Personal information
- Born: 6 December 2000 (age 25) Thisted, Denmark
- Nationality: Danish
- Height: 1.96 m (6 ft 5 in)
- Playing position: Right back

Club information
- Current club: Aalborg Håndbold
- Number: 14

Youth career
- Years: Team
- 0000–2016: Thisted IK / Thy Håndbold
- 2016–2017: Ikast Håndbold
- 2017–2020: HF Mors

Senior clubs
- Years: Team
- 2019–2022: Mors-Thy Håndbold
- 2022–: Aalborg Håndbold

National team ^{1}
- Years: Team / Apps / (Gls)
- 2021–: Denmark / 21 / (47)

Medal record
World Championship
| Gold medal – first place | 2023 Poland/Sweden |  |
European Championship
| Gold medal – first place | 2026 Denmark/Norway/Sweden |  |
Youth European Championship
| Bronze medal – third place | 2018 Croatia |  |

= Mads Hoxer Hangaard =

Danish handball player (born 2000)

Mads Hoxer Hangaard (born 6 December 2000) is a Danish handball player for Aalborg Håndbold and the Danish national team.

==Career==
Hoxer started playing handball at the age of 5. He participated in the 2018 European Men's U-18 Handball Championship and won a bronze medal. He also participated in the 2019 Men's Youth World Handball Championship, once again winning a bronze medal with Denmark.

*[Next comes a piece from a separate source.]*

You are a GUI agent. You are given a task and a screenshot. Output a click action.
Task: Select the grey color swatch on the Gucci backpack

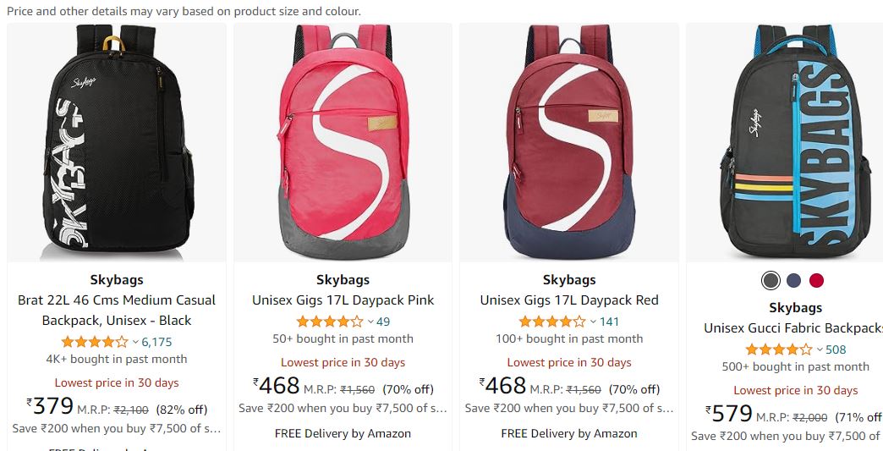coord(771,280)
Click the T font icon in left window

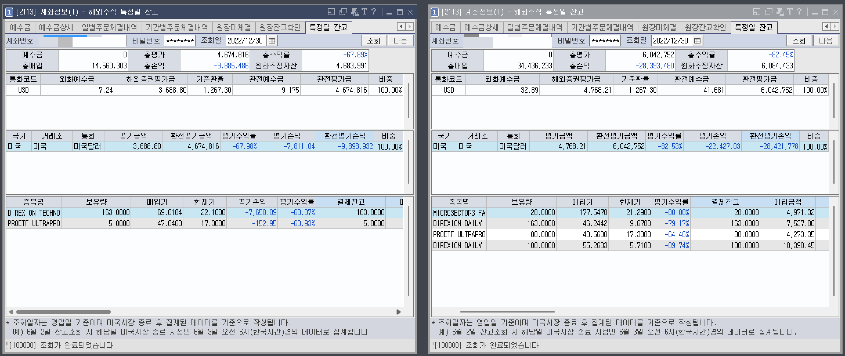click(x=364, y=12)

With Mors-Thy Håndbold he won the 2020 Danish Men's Handball Cup, and was chosen as the MVP of the final four event. This was the first time ever that Mors-Thy won a top-level trophy.

He debuted for the Danish national team on 2 May 2021 in a European Championship qualification match against Finland.

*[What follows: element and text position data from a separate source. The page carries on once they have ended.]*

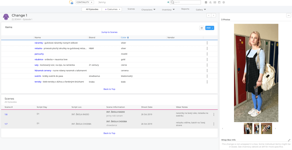Click the Jump to Scenes link
The height and width of the screenshot is (150, 292).
(109, 32)
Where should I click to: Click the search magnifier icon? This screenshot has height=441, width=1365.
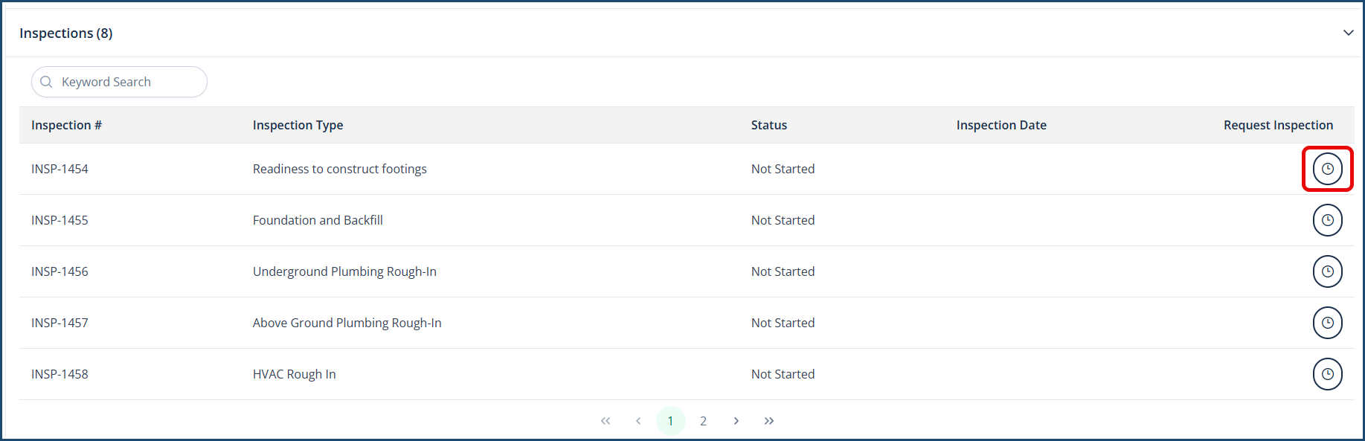coord(46,82)
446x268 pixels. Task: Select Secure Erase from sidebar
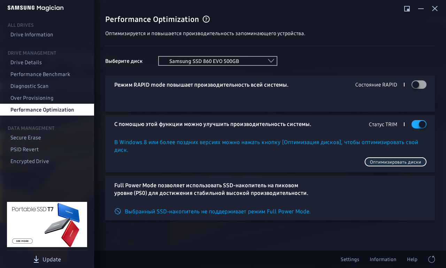pos(26,137)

In the summer of 2022 he joined Danish top club Aalborg Håndbold on a contract until 2025, and only 1 month later they extended his contract with one further year.

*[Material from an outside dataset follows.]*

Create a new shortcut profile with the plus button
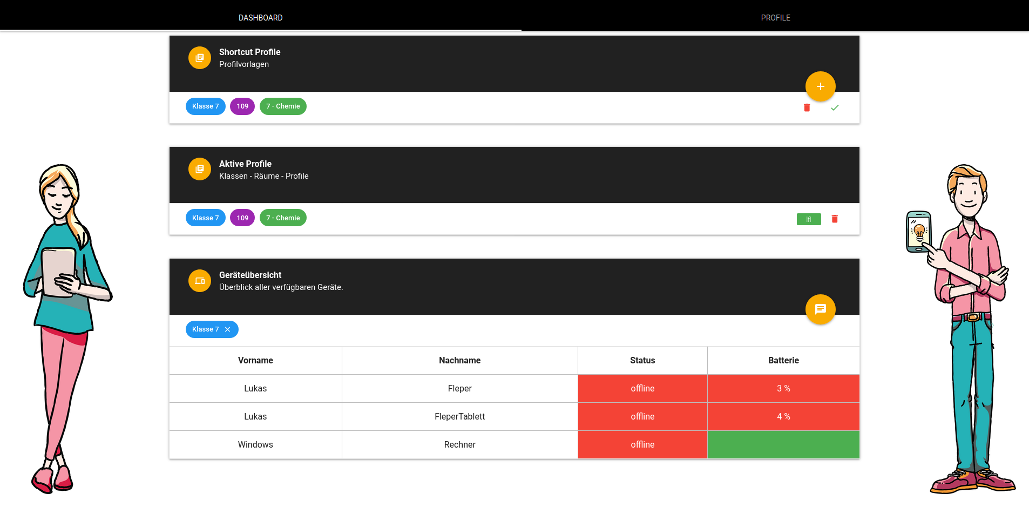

He was part of the initial roster for the 2024 Olympics but had to withdraw due to injury.
In 2025, he won the Danish Cup for a second time, this time with Aalborg Håndbold, beating Bjerringbro-Silkeborg in the final. Later the same season, he won the Danish championship.

In November 2025 he extended his contract at Aalborg until 2030 despite interest from other clubs.

At the 2026 European Men's Handball Championship he won gold medals, meaning that Denmark held both the World, European and Olympic titles at the same time, as only the second team ever after France's 'Les Experts'.

==Private life==
His father, Flemming Hangaard, is a coach at Mors-Thy Håndbold's B-team. His sister, Ida, is also a handball player.